В этом году я вступлю в комсомол. Признаться, я трушу, что меня не примут. Об этом твердит сестра. На слова её не обращаю внимания. Но неприятный осадок остаётся в душе. К тому же в первой четверти я сильно провинился в школе. Кто-то выдвинул лозунг: «Всё знать и молчать». Суть его такова: отлично готовить уроки, а когда тебя вызовет учитель, молчать. В заговоре участвуют только ребята. Девчонки о нём знать не должны. Они могут проболтаться. Лягва, я, Витька, заика Колька Шелестов, Лешка Сурков – все мы месяц готовим уроки так, как никогда раньше. Целые страницы из заданного знаю наизусть. Перед началом занятий соберёмся в пустом амбаре в школьном дворе, наперебой хвастаем друг перед другом знаниями. А вызовут к доске, сводишь брови, смотришь в пол, в потолок. Со всех сторон летят к тебе подсказки. А ты как дурак хлопаешь глазами. Учителя бранятся, возмущаются, а ты идёшь к парте, гордый сознанием выполненного долга перед другими заговорщиками.
Физику и математику ведёт Фаддей Петрович. Он больной. Говорят, у него чахотка или туберкулёз – что одно и то же.

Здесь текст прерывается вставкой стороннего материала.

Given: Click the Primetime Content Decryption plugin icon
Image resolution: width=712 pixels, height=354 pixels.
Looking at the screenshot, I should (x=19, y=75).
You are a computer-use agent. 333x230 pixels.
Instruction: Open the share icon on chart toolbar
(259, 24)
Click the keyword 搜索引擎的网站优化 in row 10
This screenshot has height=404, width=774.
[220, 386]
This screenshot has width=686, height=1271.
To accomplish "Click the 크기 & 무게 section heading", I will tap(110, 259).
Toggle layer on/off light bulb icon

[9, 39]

Лицо у Фаддея Петровича крупное, брови растут пучками, под ними маленькие вредные глазки. Он минут десять беспрерывно кашляет. Потом, положив голову на руки, тяжело дышит за столом. Но то, что он болен, одинок и живёт в комнатке полуподвального помещения школы рядом с Дмитрием, не трогает меня. Я не думаю об этом. Знаю, что он вспыльчив, любит ехидничать, ставить плохие оценки. Делает это, кажется мне, с удовольствием, кривя улыбкой губы, приговаривая: «Отлично. Ещё одна двоечка вам. Или кол хотите? Пожалуй, поставим кол». Двойки и колы под его пером – жирные. Пятёрки, четвёрки – едва-едва заметные.
Кстати, я уверен, что всем учителям приятно ставить двойки. Правда, у некоторых больше жалости к ученикам. Особенно к тем, кто тянется в хвосте, кому учёба даётся трудно. Таким ученикам задают наводящие вопросы, не насмехаются над ними. Влепить двойку человеку способному, скажем мне, Лягве или Шелестову, огромнейшее наслаждение для учителей. И они прибегают к разным способам, чтобы насладиться.

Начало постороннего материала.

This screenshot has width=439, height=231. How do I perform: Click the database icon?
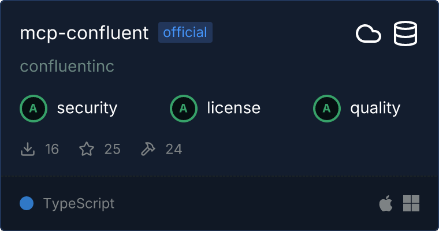tap(405, 33)
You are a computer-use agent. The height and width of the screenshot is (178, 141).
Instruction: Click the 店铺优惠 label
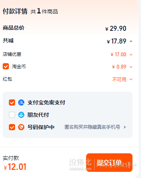12,54
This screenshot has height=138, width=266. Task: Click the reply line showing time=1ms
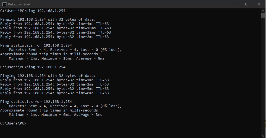click(x=55, y=80)
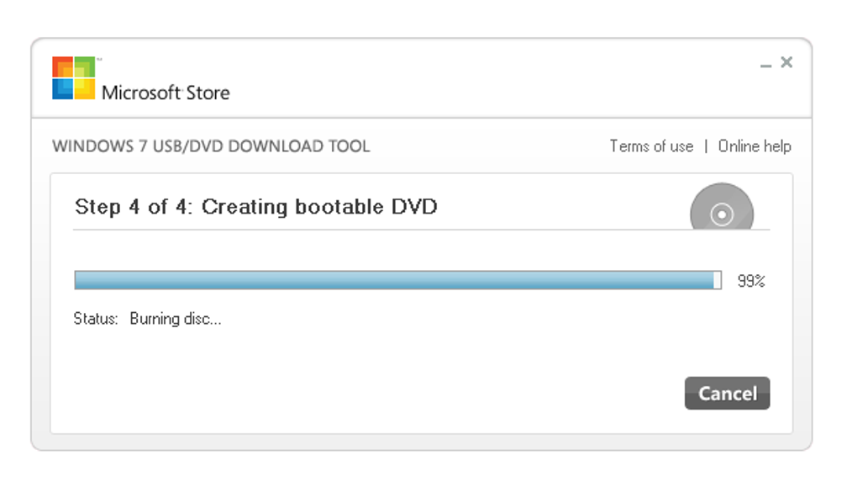Click the white unfilled end of progress bar
857x487 pixels.
click(x=718, y=280)
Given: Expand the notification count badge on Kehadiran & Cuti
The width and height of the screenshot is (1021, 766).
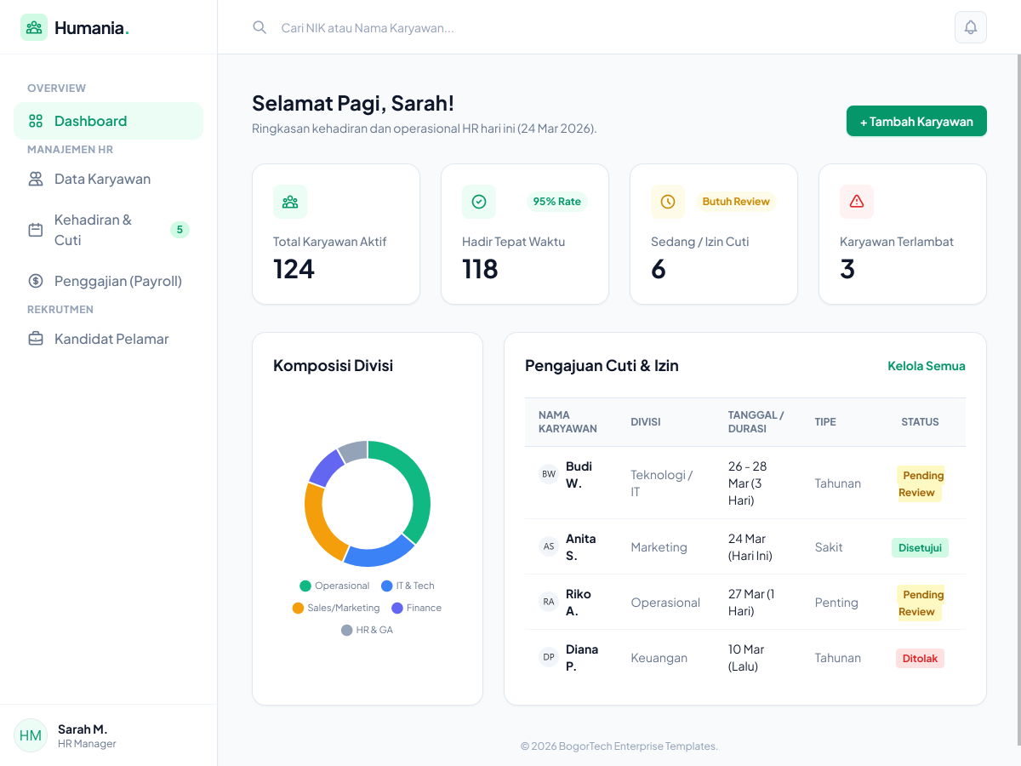Looking at the screenshot, I should pos(180,229).
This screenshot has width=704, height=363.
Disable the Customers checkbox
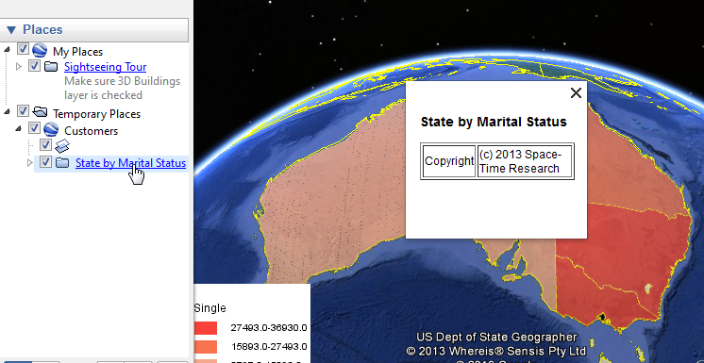(34, 128)
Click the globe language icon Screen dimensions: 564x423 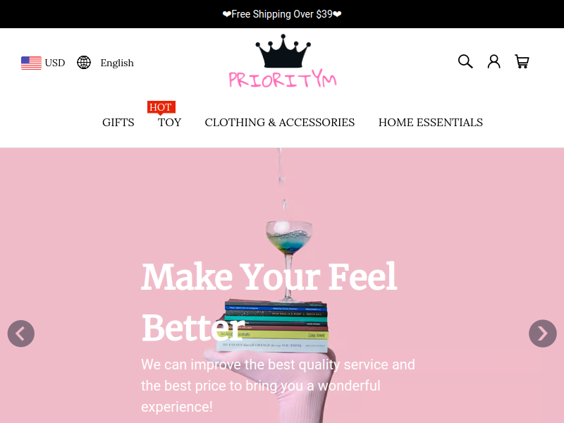coord(84,63)
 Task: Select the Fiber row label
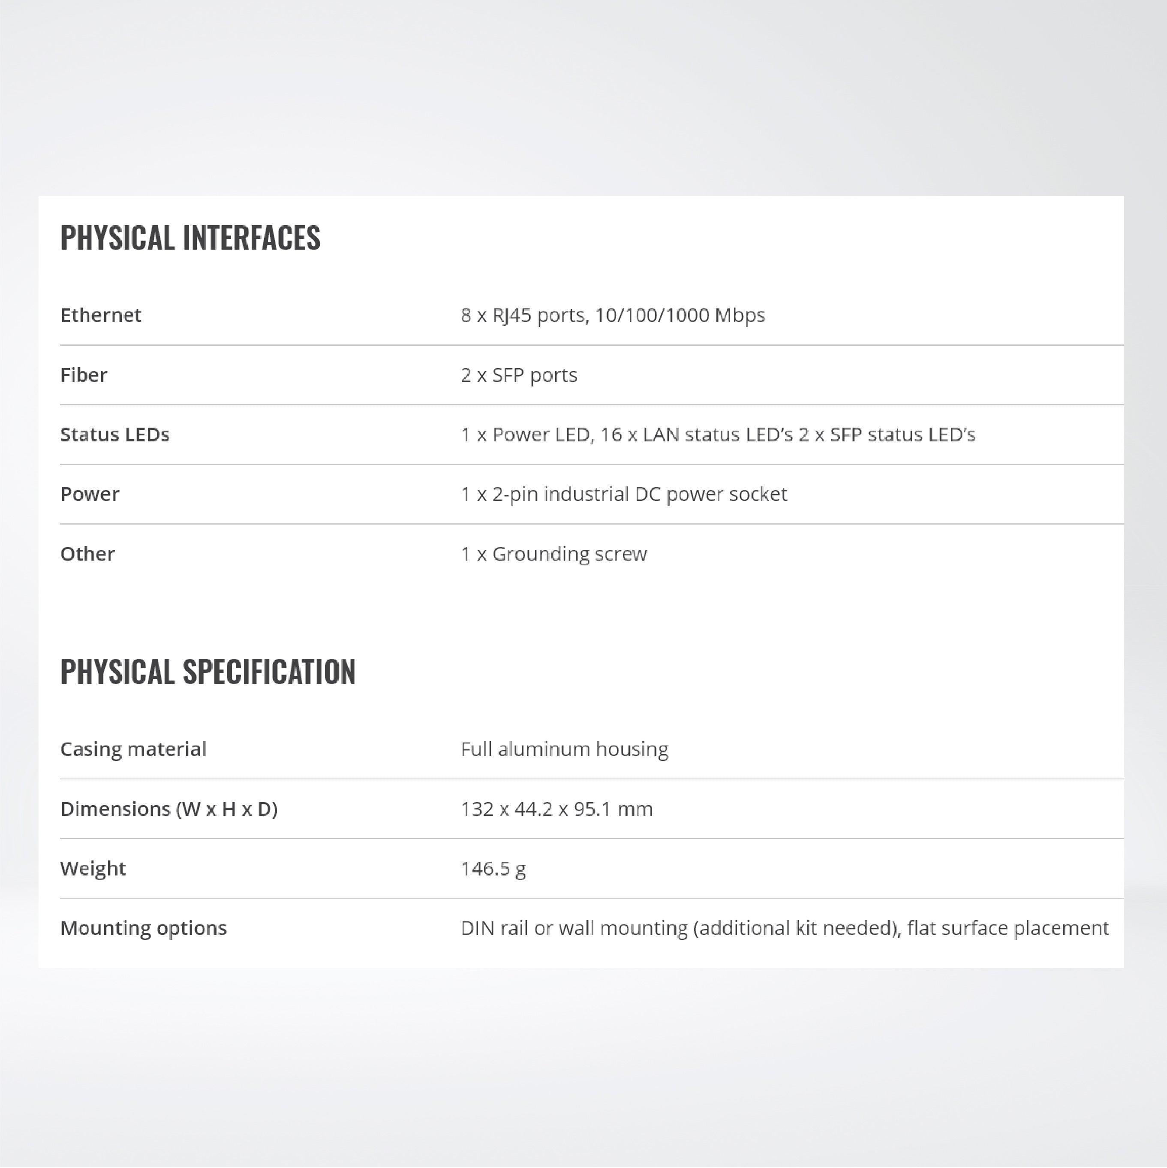pyautogui.click(x=84, y=375)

Фаддей Петрович может вызвать тебя сегодня, и ты ответишь хорошо. А завтра вдруг он опять спросит. И если не приготовил урока, жёлтое лицо его расплывается в улыбке.

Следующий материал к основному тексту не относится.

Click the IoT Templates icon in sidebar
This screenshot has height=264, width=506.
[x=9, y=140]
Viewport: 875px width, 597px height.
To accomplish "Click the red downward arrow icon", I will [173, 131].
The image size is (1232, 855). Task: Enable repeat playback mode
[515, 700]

– Хе-хе! – потирает он руки. – Вчера я, видимо, ошибся. А сегодня проставлю достойную ваших знаний оценочку…
Вредный мужик.
Только Вера Владиславовна, наша классная руководительница, не любит ставить двойки. И даже тройки. Она учит нас литературе и русскому языку. Она славная. Маленькая такая, худенькая. Ходит всегда в чёрном костюмчике. Волосы у неё белые, а глаза огромные и добро-печальные. Она пожилая. Учила когда-то ещё и маму. Мама говорит, что она умная, образованная. Всю жизнь прожила одна. Будто в комнатке её до сих пор висит портрет какого-то офицера царской армии. И если кто спросит её: «Кто это?» – она отвечает: «Мой муж». Хотя замужем никогда не была. Это портрет её жениха, погибшего на войне с немцами ещё до революции. И Вера Александровна рассказывала, будто Вера Владиславовна, узнав о гибели жениха, решила всю жизнь прожить в одиночестве. Посвятила свою жизнь чужим детям. До войны она учительствовала в деревне. Её много раз звали работать в городе. Она не хотела, а после войны приехала сюда.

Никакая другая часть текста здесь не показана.